Depuis combien de temps n’avais-je pas aperçu les contours de notre chère capitale ?

Ses murailles imprenables, surmontées de courtines sur laquelle des dizaines de gardes circulent en permanence.

Ses tours d’ocre où oscillent les oriflammes. Ainsi se sont perpétuées les légendes d’Amberadie. L’une des plus vieilles cités jamais bâties sur notre monde. Maintes fois brûlées, elle réémerge toujours de ses cendres. Moult fois pillées, pourtant intacte.

Qu’est-ce que ces séditieux espèrent accomplir ?

Bien éloignée de la confrontation, Nafda s’était mise à ses aises. Des ondes de chaleur sillonnaient tandis que le vent fouettait de pleine aigreur. Une journée ensoleillée pour une heure sombre. Car au-delà de leurs ombres se déchaînait une vague issue de l’ouest. Des milliers d’hommes et de femmes sous les ordres de Phedeas Teos bataillaient aux pieds des remparts, déterminés à les renverser.

Pas de catapulte ni de trébuchet. Juste la magie comme arme destructrice. Elle incite vraiment à la facilité.

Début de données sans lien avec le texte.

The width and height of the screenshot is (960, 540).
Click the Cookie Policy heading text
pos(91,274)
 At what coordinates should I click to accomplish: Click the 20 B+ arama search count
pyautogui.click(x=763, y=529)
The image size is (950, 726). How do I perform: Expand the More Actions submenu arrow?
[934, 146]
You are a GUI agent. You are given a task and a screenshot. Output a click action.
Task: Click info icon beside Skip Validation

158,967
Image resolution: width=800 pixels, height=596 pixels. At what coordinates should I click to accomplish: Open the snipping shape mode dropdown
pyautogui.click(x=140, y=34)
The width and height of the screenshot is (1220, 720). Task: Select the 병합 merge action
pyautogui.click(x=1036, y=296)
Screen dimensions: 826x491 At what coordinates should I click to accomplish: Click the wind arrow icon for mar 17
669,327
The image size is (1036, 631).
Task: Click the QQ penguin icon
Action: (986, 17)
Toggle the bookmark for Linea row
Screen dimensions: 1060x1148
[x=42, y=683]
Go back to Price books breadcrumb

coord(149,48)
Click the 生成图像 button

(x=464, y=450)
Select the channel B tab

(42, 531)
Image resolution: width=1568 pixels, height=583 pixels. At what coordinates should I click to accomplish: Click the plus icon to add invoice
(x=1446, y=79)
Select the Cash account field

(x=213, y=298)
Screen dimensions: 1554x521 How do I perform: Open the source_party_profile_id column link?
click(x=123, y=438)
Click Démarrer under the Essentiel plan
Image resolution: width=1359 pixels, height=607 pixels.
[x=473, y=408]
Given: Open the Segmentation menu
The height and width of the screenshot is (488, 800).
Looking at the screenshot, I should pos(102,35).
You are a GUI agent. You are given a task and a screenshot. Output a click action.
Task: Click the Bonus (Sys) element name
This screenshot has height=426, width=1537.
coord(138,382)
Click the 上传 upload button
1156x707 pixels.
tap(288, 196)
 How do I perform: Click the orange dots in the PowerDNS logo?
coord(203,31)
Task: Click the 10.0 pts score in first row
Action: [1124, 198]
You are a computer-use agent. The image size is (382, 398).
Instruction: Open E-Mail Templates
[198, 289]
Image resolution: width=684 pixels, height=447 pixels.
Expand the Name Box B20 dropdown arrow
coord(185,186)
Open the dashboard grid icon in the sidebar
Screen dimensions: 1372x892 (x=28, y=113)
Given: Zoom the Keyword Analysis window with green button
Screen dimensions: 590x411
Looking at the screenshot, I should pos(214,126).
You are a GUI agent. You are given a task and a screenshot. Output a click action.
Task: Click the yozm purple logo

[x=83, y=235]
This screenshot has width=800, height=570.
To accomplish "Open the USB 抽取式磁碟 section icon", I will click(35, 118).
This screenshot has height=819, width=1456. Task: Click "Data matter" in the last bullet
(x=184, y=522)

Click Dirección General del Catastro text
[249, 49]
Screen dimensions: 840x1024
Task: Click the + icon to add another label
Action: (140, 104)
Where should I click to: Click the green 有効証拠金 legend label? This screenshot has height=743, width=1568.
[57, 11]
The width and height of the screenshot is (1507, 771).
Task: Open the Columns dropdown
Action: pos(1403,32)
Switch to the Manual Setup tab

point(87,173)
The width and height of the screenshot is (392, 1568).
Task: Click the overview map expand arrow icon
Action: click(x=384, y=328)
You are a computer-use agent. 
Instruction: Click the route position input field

Les rebelles s’étaient dispersés en plusieurs rangs. Épéistes au-devant, archers et mages derrière eux, ameutés contre l’adversité. S’ils avaient sans doute anticipé de faire face à de la résistance, tant de soldats rassemblés aux pieds des murailles les obstruaient au plus haut point. Cimeterres contre hallebardes, haches contre masses, des entrechoquements en série, que tous remarquaient à des centaines de mètres à la ronde.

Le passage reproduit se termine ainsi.